INPUT RECORDS →
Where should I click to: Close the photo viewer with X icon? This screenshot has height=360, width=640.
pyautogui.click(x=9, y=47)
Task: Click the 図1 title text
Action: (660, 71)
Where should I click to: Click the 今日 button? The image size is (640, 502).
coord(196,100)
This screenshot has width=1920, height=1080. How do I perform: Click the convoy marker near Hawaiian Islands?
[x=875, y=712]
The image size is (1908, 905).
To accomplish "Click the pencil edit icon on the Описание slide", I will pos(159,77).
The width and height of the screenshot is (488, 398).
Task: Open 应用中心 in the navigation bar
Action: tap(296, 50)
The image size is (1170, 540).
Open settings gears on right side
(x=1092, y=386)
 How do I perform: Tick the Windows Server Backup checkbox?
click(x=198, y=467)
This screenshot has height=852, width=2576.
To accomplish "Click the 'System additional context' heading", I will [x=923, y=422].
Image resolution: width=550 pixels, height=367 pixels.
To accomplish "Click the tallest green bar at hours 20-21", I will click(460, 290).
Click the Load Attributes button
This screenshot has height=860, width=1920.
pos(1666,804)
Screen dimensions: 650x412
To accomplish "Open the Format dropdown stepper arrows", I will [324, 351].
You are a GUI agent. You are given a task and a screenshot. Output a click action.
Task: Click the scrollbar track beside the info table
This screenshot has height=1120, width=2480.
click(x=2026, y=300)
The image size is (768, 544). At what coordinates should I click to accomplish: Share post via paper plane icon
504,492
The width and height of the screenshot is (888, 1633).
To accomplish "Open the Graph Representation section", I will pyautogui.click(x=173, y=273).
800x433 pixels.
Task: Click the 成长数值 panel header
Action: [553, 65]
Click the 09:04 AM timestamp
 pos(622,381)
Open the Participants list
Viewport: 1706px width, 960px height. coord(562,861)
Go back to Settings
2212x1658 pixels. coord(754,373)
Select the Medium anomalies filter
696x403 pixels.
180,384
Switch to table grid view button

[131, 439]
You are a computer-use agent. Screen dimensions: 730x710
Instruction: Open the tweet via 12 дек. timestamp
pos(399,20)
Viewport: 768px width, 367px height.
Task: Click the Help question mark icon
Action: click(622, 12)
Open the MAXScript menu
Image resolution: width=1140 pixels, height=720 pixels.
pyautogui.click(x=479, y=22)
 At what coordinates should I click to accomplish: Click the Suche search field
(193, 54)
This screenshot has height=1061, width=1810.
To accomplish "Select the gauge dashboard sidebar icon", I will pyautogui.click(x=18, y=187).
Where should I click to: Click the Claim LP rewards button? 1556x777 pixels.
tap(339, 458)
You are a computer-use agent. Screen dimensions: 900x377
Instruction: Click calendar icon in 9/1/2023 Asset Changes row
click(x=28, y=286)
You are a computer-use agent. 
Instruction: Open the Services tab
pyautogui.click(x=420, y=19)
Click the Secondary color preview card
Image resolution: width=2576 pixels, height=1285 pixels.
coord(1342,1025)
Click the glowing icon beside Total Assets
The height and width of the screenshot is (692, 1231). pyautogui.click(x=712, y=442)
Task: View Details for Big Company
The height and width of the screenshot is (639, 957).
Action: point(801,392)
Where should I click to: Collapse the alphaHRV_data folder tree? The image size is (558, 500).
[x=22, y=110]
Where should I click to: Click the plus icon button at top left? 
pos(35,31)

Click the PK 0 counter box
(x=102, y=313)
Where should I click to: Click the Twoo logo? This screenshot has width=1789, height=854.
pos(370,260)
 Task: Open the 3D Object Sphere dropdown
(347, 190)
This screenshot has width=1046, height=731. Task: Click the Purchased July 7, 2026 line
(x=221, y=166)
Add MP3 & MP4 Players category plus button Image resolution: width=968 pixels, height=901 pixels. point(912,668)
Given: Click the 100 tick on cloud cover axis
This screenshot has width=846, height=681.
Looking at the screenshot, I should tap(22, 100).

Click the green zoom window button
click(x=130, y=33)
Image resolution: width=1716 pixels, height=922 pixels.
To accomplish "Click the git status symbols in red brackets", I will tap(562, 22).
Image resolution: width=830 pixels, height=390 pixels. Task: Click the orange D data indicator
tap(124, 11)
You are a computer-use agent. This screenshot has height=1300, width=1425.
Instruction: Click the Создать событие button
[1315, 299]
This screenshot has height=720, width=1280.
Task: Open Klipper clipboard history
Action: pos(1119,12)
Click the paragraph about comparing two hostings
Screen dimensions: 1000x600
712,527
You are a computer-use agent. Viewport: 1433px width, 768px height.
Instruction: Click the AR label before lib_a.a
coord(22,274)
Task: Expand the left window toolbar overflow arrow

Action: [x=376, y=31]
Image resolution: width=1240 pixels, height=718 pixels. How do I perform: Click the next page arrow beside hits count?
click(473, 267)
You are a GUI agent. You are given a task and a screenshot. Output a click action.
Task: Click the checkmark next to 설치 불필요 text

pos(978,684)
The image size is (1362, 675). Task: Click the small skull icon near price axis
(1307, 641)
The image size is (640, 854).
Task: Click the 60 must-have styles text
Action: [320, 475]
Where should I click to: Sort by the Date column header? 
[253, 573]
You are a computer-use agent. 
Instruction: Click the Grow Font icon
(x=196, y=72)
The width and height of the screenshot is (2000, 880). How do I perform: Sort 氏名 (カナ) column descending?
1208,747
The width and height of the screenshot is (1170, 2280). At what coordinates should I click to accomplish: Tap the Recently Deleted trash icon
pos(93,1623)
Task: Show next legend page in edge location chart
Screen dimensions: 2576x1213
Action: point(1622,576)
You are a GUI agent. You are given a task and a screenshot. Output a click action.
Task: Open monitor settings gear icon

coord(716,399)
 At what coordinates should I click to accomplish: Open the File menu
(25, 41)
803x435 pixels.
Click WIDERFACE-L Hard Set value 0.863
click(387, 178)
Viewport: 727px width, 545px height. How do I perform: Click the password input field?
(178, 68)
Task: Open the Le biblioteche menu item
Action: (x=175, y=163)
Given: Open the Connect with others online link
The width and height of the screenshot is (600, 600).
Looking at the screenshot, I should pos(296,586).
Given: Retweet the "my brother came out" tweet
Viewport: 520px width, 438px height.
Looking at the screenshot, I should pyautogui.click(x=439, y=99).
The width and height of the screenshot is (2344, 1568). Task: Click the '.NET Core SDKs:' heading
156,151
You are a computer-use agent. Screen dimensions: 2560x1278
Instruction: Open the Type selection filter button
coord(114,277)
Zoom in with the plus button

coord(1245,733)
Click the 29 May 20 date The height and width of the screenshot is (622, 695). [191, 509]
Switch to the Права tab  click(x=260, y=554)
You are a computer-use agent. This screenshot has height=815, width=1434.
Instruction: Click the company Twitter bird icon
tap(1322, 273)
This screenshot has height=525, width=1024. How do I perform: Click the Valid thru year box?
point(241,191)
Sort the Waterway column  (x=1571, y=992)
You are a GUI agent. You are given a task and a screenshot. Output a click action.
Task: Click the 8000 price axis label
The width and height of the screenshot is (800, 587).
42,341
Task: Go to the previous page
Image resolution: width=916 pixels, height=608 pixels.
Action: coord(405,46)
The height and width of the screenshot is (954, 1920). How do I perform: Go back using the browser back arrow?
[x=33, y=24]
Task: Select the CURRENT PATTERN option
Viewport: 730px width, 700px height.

AIM OF THE TASK → Please arrange part of the material above as a Markdown table with the columns Row and Content, numbering each line and leaving out blank lines. Begin at the line that has "Click the paragraph", and stop after the line that has "pos(978,684)".

WRITTEN SOLUTION →
| Row | Content |
|---|---|
| 1 | Click the paragraph about comparing two hostings |
| 2 | Screen dimensions: 1000x600 |
| 3 | 712,527 |
| 4 | You are a computer-use agent. Viewport: 1433px width, 768px height. |
| 5 | Instruction: Click the AR label before lib_a.a |
| 6 | coord(22,274) |
| 7 | Task: Expand the left window toolbar overflow arrow |
| 8 | Action: [x=376, y=31] |
| 9 | Image resolution: width=1240 pixels, height=718 pixels. How do I perform: Click the next page arrow beside hits count? |
| 10 | click(473, 267) |
| 11 | You are a GUI agent. You are given a task and a screenshot. Output a click action. |
| 12 | Task: Click the checkmark next to 설치 불필요 text |
| 13 | pos(978,684) |